• Collected data
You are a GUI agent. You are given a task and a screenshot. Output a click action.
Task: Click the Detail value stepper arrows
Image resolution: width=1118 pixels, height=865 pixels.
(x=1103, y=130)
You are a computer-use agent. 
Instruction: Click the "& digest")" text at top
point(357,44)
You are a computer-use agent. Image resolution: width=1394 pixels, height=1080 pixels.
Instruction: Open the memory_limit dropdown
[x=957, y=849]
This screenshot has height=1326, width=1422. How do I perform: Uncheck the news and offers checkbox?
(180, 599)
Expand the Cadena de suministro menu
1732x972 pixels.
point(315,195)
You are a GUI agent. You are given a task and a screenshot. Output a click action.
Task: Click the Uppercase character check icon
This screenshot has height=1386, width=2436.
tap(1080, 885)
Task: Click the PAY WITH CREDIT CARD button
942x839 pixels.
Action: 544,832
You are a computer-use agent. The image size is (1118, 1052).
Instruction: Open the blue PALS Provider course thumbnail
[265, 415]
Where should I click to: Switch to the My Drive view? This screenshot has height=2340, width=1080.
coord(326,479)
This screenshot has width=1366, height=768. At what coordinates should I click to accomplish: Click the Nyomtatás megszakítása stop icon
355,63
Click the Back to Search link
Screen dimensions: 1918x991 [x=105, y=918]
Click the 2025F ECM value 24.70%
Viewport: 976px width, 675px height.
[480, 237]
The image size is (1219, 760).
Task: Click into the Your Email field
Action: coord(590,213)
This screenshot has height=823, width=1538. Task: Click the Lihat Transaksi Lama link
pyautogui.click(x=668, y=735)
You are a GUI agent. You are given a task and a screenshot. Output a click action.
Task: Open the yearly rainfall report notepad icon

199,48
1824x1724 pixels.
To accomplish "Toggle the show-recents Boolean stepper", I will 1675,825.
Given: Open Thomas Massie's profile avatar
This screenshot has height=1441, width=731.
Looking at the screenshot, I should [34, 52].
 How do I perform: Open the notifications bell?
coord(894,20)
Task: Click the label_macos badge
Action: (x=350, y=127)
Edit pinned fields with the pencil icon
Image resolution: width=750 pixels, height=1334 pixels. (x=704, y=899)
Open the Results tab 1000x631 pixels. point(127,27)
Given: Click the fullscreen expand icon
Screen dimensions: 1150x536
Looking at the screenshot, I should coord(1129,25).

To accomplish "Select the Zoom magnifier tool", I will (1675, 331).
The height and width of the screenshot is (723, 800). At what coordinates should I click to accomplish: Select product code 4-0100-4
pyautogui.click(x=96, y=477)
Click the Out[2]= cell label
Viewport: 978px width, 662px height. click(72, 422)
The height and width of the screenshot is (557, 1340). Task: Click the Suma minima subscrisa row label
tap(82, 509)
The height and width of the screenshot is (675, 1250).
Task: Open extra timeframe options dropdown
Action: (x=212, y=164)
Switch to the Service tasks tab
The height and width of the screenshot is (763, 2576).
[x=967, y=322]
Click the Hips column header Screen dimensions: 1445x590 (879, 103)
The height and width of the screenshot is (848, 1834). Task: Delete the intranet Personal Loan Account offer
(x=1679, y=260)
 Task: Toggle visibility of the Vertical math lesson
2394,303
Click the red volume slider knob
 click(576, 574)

• Work request
Once you find the line with "Instruction: Click the" in the entries above, output it and each line after it up to and including the line with "You are a computer-use agent. The", and nothing else.

• Response to the exercise
Instruction: Click the "& digest")" text at top
point(357,44)
You are a computer-use agent. Image resolution: width=1394 pixels, height=1080 pixels.
Instruction: Open the memory_limit dropdown
[x=957, y=849]
This screenshot has height=1326, width=1422. How do I perform: Uncheck the news and offers checkbox?
(180, 599)
Expand the Cadena de suministro menu
1732x972 pixels.
point(315,195)
You are a GUI agent. You are given a task and a screenshot. Output a click action.
Task: Click the Uppercase character check icon
This screenshot has height=1386, width=2436.
tap(1080, 885)
Task: Click the PAY WITH CREDIT CARD button
942x839 pixels.
Action: 544,832
You are a computer-use agent. The image size is (1118, 1052).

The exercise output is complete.